El último balance nepalí -publicado por la Policía en redes sociales- mantiene las cifras anteriores de 239 heridos y 2.502 desaparecidos.
Del lado chino, las autoridades dan cuenta de 546 personas sin localizar, lo que deja un total conjunto de 3.048 desaparecidos, centenares de turistas extranjeros entre ellos, incluidos al menos dos españoles.
El Gobierno nepalí, que informó haber recibido bolsas para cadáveres herméticas de socios internacionales, recalcó que las cifras de víctimas, desaparecidos y daños siguen sujetas a cambios a medida que continúan las operaciones de búsqueda y verificación.

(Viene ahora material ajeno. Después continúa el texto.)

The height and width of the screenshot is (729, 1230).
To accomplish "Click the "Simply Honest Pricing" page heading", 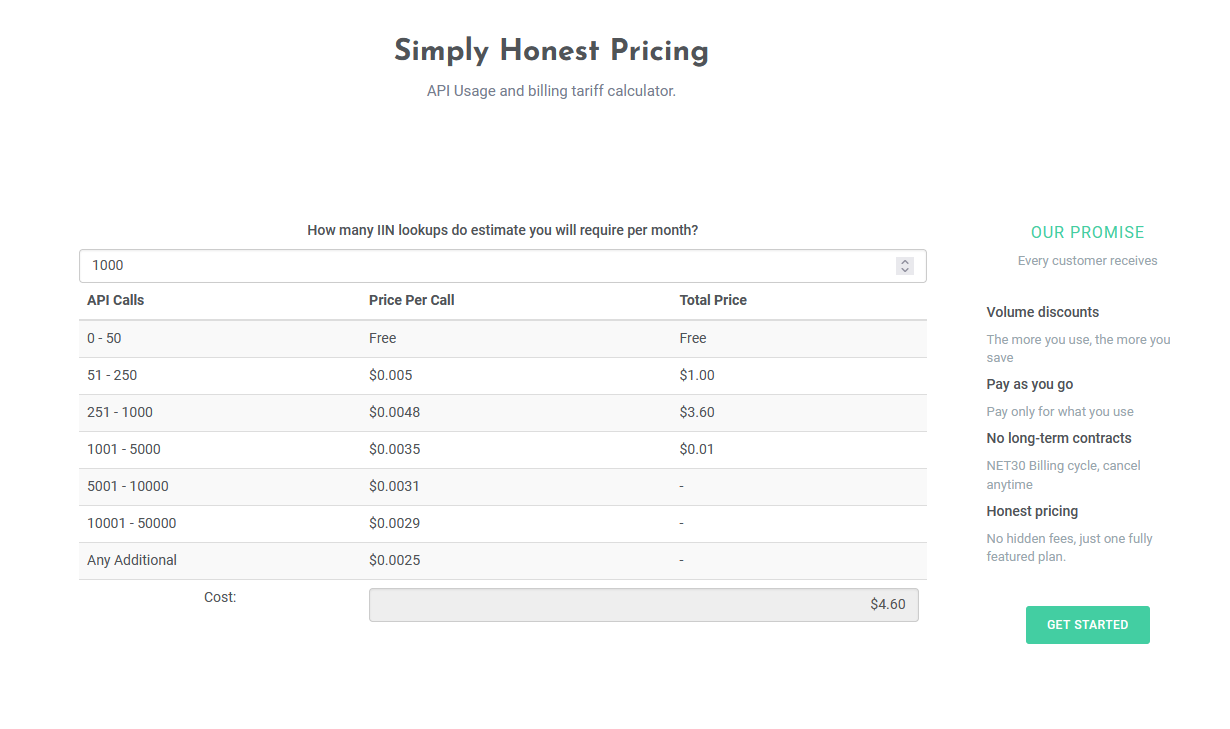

Más de 19.800 efectivos del Ejército y la Policía se han desplegado en el país para continuar con las operaciones de rescate en la quinta jornada, en la que sigue siendo una prioridad dar con el paradero de miles de personas, especialmente en las centrales hidroeléctricas que quedaron sepultadas y donde se teme que estén atrapados más de 900 trabajadores.
Nepal afirma que ya ha rescatado a 8.730 personas en total, entre ellas a 279 en helicóptero desde los proyectos hidroeléctricos y 227 extranjeros.
Los cuerpos que no han podido ser identificados están depositados en 21 hospitales de varios distritos, mientras ya han empezado los enterramientos de algunos de ellos ante la descomposición de los cuerpos.
Según el último balance del Ministerio chino de Gestión de Emergencias, la nueva represa natural formada por un corrimiento de tierra en la zona afectada por la riada ha comenzado a desaguar de forma natural y está ya «prácticamente vaciada» en el suroeste del Tíbet.